» **WHAT TO DO**
The answer must consist of every line below containing "will".

» **MATERIAL TO PROCESS**
=== Section Start ===
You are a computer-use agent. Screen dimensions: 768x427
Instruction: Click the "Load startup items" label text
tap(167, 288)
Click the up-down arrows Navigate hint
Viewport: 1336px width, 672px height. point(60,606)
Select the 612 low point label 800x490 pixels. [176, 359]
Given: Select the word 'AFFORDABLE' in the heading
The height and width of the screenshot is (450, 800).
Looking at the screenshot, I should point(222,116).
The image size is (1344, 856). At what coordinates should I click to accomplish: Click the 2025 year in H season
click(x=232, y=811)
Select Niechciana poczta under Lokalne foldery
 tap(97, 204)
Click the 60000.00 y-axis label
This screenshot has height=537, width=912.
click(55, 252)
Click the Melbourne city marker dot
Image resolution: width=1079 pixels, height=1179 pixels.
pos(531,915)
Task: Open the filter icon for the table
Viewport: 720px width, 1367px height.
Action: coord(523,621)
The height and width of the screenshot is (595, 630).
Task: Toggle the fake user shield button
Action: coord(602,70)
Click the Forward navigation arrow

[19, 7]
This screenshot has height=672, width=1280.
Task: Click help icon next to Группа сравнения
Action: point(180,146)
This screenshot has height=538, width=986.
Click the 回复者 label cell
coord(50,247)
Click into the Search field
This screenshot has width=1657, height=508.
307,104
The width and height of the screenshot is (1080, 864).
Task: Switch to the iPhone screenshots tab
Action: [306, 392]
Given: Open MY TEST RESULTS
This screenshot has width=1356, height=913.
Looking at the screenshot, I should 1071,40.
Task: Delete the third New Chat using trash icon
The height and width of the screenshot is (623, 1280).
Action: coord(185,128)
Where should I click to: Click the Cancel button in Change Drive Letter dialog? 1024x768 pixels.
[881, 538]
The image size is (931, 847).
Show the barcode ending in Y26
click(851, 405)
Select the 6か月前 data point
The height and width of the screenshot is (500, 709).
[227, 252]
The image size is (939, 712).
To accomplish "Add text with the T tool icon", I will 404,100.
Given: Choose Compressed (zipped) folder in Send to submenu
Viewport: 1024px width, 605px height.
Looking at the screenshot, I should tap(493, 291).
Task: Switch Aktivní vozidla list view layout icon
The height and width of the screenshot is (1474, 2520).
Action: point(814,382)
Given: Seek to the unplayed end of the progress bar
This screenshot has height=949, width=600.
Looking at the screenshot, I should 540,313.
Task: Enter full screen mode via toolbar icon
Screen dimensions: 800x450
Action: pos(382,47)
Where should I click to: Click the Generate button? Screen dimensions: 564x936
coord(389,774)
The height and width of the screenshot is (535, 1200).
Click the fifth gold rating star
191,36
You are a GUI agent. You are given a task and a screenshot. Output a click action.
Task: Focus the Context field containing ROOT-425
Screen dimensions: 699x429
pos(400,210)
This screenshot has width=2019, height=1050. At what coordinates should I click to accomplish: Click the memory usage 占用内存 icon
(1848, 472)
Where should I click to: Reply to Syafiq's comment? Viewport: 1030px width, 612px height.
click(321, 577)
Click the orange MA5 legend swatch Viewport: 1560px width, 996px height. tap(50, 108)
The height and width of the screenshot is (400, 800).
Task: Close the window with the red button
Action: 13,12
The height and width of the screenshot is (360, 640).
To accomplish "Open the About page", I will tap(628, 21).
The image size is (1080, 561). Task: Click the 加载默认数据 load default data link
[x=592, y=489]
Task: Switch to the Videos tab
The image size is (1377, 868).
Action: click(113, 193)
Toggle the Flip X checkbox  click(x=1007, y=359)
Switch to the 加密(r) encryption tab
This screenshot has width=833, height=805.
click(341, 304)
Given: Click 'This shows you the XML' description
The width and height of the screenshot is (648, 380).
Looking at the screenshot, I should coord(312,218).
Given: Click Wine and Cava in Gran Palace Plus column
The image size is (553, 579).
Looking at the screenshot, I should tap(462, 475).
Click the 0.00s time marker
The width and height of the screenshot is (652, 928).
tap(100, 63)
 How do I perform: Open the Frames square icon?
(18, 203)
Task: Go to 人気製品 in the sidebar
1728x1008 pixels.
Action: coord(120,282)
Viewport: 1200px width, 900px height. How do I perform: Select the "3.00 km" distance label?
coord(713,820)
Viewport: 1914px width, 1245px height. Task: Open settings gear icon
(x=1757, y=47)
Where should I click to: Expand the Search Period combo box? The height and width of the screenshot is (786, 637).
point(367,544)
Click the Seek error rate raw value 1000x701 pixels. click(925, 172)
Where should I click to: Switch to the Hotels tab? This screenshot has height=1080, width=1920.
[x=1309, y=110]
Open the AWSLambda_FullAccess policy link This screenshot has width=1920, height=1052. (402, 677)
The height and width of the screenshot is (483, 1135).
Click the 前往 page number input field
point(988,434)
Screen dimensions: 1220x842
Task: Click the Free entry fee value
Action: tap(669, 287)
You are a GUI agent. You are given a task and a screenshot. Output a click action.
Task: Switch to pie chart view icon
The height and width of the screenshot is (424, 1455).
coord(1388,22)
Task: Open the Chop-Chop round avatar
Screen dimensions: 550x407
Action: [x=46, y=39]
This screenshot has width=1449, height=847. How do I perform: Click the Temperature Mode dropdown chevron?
=== Section End ===
» **PROBLEM SOLUTION**
To accomplish "Add text with the T tool icon", I will 404,100.
To accomplish "Open the About page", I will tap(628, 21).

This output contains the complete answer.